| RINCIAN TUGAS |
Tukarlah "arogan" dengan "sombong" pada bagian berita tentang seruan persatuan negara-negara Islam, dimulai dari "Ia menegaskan, wilayah" dan berlanjut hingga "ke dunia Muslim.", lalu tuliskan kembali bagian tersebut.

| TEKS YANG DISEDIAKAN |
-.-.-
TRIBUNNEWS.COM - Iran menyerukan negara-negara Islam harus bersatu melawan musuh-musuh yang arogan di kawasan tersebut.
Komandan Korps Pengawal Revolusi Islam (IRGC), Mayor Jenderal Hossein Salami, menggambarkan perluasan medan perang sebagai strategi untuk menghancurkan musuh.
Jenderal Iran tersebut tidak menyebutkan siapa musuh yang dimaksud.
"Iran telah memblokir jalur musuh di bagian timur Laut Mediterania," kata Mayor Jenderal Hossein Salami dalam sebuah upacara di Teheran pada Selasa (7/5/2024).
Upacara itu diadakan untuk memperingati hari ke-40 setelah hilangnya sejumlah penasihat militer Iran yang dibunuh dalam serangan udara Israel di konsulat Iran di Damaskus, Suriah.
“Kami memperluas medan pertempuran sehingga musuh menjadi terpecah belah,” tambahnya.
Ia menegaskan, wilayah Islam harus bergandengan tangan melawan kekuatan arogan, karena umat Islam menghadapi musuh bersama, memiliki nasib yang sama, dan berbagi aspirasi.
"Negeri-negeri Islam tidak boleh dikelilingi oleh kekuatan-kekuatan arogan. Kita harus menjaga aset dan identitas kita," ujarnya.
Jenderal tersebut mencatat bahwa Pasukan Quds IRGC bertugas mencegah musuh membuat terobosan ke dunia Muslim.
“Dengan melakukan hal ini, kami melindungi keamanan nasional negara kami dan juga keamanan serta martabat umat Islam lainnya," katanya, dikutip dari Tehran Times.
-.-.-
| DATA |
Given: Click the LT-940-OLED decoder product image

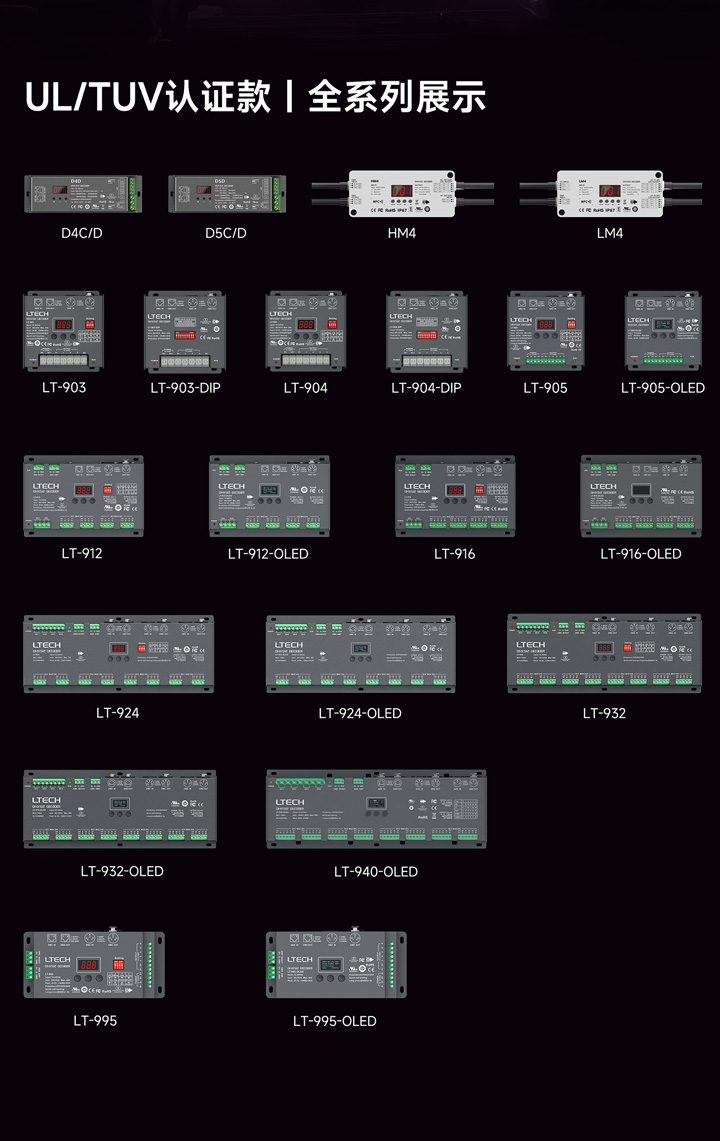Looking at the screenshot, I should click(376, 809).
-.-.-
| HASIL LATIHAN |
Ia menegaskan, wilayah Islam harus bergandengan tangan melawan kekuatan sombong, karena umat Islam menghadapi musuh bersama, memiliki nasib yang sama, dan berbagi aspirasi.
"Negeri-negeri Islam tidak boleh dikelilingi oleh kekuatan-kekuatan sombong. Kita harus menjaga aset dan identitas kita," ujarnya.
Jenderal tersebut mencatat bahwa Pasukan Quds IRGC bertugas mencegah musuh membuat terobosan ke dunia Muslim.